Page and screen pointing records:
☆ ☆ ☆ ☆
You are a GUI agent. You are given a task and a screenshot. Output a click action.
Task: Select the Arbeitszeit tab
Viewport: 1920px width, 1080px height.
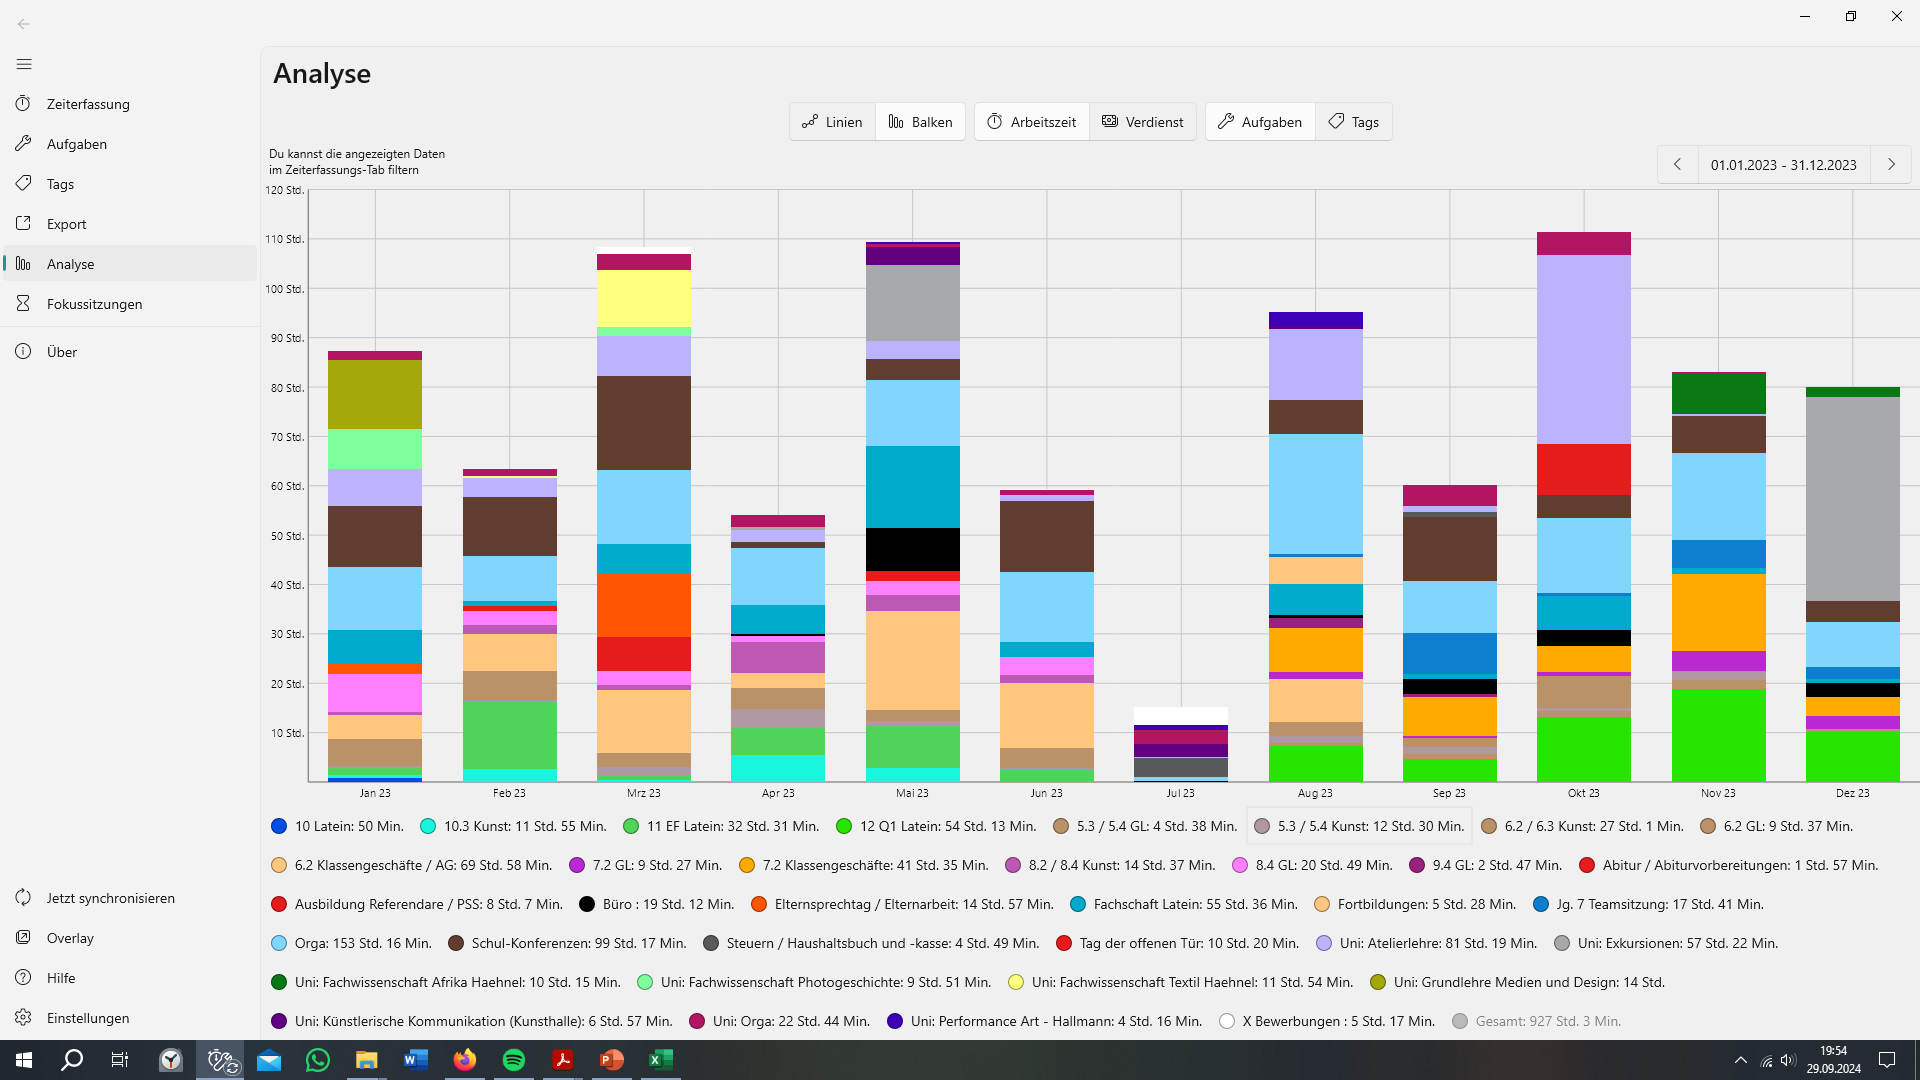tap(1032, 122)
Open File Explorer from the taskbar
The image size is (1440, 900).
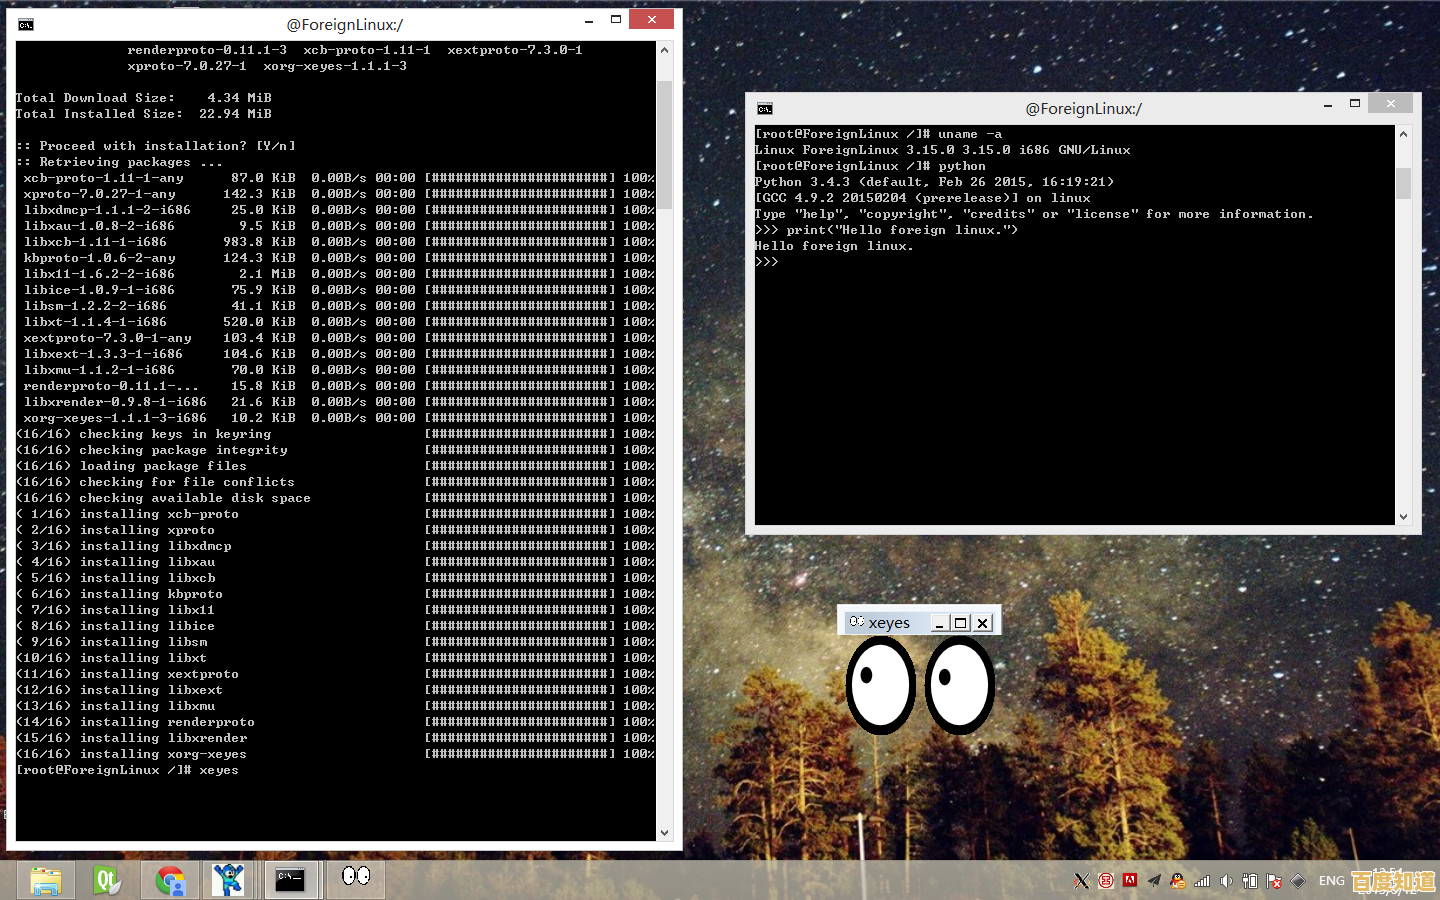coord(46,880)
☆ ☆ ☆ ☆
WHAT THE TASK REQUIRES: Lay out every line of these records as a JSON list of strings, one string per line, skipping blank lines. Leave the pictures out of the answer.

COMPLETE OUTPUT:
[
  "You are a GUI agent. You are given a task and a screenshot. Output a click action.",
  "Task: Select the Arbeitszeit tab",
  "Viewport: 1920px width, 1080px height.",
  "tap(1032, 122)",
  "Open File Explorer from the taskbar",
  "The image size is (1440, 900).",
  "coord(46,880)"
]